OBJECTIVE:
Print the stretch of items from the line containing "The width and height of the screenshot is (1024, 480)." through the line containing "Click the child", reproducing each line exactly, with both end lines included.

+-------+

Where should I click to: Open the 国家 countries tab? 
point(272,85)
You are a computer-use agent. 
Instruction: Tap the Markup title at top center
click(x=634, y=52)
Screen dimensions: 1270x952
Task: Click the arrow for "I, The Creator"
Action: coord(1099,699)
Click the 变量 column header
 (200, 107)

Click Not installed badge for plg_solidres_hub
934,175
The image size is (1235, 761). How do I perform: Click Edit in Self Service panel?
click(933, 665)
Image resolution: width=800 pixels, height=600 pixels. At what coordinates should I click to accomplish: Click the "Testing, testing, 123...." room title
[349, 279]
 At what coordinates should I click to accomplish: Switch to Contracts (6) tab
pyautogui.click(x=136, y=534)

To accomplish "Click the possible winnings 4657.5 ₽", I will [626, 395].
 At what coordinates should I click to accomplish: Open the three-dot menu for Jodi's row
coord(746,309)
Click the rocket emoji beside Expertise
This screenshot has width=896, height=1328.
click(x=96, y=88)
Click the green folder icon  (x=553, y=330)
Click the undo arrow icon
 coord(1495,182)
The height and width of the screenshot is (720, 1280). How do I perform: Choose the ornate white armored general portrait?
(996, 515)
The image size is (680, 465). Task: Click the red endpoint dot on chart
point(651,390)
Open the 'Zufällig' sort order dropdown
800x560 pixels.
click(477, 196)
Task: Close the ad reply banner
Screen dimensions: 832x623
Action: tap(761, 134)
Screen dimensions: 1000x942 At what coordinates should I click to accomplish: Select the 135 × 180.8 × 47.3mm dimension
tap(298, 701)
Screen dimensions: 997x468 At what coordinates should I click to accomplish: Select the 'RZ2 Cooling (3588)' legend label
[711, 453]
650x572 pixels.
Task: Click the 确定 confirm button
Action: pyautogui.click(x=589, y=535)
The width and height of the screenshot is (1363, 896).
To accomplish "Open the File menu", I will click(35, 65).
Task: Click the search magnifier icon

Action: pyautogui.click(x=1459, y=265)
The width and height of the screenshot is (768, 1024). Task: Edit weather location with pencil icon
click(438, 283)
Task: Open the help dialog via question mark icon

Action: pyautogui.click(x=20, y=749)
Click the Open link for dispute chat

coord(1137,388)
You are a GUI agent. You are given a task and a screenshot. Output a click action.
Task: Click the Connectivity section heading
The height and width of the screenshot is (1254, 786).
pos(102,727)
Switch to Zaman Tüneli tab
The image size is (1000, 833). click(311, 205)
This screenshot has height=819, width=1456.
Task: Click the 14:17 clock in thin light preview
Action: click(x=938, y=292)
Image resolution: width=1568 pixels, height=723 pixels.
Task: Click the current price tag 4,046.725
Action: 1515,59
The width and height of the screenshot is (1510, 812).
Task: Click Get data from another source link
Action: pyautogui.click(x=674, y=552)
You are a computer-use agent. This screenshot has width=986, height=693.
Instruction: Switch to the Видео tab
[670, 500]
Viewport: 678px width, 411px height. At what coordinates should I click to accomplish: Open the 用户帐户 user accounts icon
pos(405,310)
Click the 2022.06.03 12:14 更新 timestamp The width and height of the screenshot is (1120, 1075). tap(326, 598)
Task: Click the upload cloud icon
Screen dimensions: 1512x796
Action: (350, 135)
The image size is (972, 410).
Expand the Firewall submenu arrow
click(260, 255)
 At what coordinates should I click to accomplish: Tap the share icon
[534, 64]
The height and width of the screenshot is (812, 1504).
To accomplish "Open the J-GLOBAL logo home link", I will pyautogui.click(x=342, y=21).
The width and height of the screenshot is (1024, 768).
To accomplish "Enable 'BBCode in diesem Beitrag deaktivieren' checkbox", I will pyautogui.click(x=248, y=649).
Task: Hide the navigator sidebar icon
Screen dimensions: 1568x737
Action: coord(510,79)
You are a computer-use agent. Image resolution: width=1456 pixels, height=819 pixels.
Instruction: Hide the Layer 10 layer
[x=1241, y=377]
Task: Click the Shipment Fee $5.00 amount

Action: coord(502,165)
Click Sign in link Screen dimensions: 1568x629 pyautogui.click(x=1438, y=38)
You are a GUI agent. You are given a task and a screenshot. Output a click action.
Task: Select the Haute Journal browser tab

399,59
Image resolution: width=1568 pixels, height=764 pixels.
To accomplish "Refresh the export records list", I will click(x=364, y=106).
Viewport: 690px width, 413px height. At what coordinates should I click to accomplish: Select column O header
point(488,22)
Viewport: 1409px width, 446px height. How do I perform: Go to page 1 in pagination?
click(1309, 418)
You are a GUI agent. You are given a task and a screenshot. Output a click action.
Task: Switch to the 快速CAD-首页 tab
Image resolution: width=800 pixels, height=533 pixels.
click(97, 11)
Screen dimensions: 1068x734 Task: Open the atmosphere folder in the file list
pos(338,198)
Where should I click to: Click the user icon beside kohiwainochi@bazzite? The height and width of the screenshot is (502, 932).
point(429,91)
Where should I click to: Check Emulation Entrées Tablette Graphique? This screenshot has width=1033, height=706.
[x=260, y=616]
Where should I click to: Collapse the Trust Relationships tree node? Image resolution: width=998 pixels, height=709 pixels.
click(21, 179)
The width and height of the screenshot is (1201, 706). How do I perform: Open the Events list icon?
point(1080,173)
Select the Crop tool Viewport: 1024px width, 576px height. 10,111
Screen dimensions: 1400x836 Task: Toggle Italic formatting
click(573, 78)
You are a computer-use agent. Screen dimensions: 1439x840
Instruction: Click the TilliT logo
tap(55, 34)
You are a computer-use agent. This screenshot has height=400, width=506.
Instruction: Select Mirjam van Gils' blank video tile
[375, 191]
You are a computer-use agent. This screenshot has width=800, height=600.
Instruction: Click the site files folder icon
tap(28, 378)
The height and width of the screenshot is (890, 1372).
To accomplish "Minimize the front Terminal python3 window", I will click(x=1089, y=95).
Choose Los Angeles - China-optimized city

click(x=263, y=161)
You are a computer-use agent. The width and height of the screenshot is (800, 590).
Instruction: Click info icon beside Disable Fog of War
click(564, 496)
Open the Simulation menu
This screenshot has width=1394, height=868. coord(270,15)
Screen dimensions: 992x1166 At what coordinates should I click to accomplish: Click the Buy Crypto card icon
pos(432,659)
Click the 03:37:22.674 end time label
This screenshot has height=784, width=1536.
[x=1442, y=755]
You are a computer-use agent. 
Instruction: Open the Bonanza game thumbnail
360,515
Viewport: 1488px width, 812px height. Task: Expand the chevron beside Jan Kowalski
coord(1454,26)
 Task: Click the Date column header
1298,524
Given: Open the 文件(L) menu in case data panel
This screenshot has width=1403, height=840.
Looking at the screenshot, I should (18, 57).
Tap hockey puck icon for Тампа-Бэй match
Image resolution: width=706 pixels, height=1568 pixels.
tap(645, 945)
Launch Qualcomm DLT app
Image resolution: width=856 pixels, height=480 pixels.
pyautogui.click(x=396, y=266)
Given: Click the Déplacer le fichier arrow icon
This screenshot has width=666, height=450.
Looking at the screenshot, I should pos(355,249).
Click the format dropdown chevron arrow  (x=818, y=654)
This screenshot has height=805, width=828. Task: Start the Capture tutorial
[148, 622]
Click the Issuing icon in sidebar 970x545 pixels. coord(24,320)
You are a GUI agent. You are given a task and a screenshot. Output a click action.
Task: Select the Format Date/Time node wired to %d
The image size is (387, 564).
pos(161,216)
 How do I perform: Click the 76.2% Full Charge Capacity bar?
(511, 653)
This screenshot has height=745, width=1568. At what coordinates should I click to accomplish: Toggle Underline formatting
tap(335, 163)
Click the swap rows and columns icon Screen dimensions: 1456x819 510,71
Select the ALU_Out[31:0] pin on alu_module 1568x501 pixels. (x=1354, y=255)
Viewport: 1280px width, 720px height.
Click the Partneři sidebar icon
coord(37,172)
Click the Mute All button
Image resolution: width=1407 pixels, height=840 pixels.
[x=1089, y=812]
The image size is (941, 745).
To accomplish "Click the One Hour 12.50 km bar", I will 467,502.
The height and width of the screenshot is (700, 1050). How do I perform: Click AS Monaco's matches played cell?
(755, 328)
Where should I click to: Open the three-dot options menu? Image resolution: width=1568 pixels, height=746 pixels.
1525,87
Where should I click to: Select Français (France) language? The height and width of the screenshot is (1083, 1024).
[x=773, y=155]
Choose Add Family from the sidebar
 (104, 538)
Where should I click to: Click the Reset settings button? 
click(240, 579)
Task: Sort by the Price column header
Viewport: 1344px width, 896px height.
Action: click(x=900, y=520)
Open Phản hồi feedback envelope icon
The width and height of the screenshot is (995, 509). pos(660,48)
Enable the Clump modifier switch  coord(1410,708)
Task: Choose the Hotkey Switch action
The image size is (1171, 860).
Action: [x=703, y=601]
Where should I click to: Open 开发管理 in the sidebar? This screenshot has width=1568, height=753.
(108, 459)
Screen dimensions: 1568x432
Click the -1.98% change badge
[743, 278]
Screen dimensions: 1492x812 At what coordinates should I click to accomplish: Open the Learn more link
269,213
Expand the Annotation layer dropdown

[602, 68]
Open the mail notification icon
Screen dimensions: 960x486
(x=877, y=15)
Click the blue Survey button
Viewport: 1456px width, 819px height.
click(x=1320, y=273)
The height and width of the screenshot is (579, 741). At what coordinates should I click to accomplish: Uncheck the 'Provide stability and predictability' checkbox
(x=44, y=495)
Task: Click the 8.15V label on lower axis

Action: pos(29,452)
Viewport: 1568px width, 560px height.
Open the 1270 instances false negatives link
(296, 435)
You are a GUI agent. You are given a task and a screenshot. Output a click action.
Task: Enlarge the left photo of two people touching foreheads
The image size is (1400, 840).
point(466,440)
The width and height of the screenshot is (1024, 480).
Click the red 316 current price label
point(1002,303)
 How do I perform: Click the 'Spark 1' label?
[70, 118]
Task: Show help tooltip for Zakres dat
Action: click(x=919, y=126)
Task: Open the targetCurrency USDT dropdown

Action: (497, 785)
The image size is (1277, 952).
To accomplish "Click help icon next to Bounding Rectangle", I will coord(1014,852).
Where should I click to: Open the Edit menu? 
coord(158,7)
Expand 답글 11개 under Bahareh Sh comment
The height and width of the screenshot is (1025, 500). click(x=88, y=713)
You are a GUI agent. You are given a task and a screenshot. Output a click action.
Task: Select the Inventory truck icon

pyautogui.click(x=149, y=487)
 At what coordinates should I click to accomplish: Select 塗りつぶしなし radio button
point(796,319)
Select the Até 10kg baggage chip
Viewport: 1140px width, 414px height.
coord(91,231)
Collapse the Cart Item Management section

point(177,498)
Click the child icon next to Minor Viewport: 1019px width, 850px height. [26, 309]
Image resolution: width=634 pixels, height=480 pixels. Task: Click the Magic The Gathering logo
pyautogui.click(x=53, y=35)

+-------+

TASK ANSWER:
The width and height of the screenshot is (1024, 480).
Click the red 316 current price label
point(1002,303)
 How do I perform: Click the 'Spark 1' label?
[70, 118]
Task: Show help tooltip for Zakres dat
Action: click(x=919, y=126)
Task: Open the targetCurrency USDT dropdown

Action: (497, 785)
The image size is (1277, 952).
To accomplish "Click help icon next to Bounding Rectangle", I will coord(1014,852).
Where should I click to: Open the Edit menu? 
coord(158,7)
Expand 답글 11개 under Bahareh Sh comment
The height and width of the screenshot is (1025, 500). click(x=88, y=713)
You are a GUI agent. You are given a task and a screenshot. Output a click action.
Task: Select the Inventory truck icon

pyautogui.click(x=149, y=487)
 At what coordinates should I click to accomplish: Select 塗りつぶしなし radio button
point(796,319)
Select the Até 10kg baggage chip
Viewport: 1140px width, 414px height.
coord(91,231)
Collapse the Cart Item Management section

point(177,498)
Click the child icon next to Minor Viewport: 1019px width, 850px height. [26, 309]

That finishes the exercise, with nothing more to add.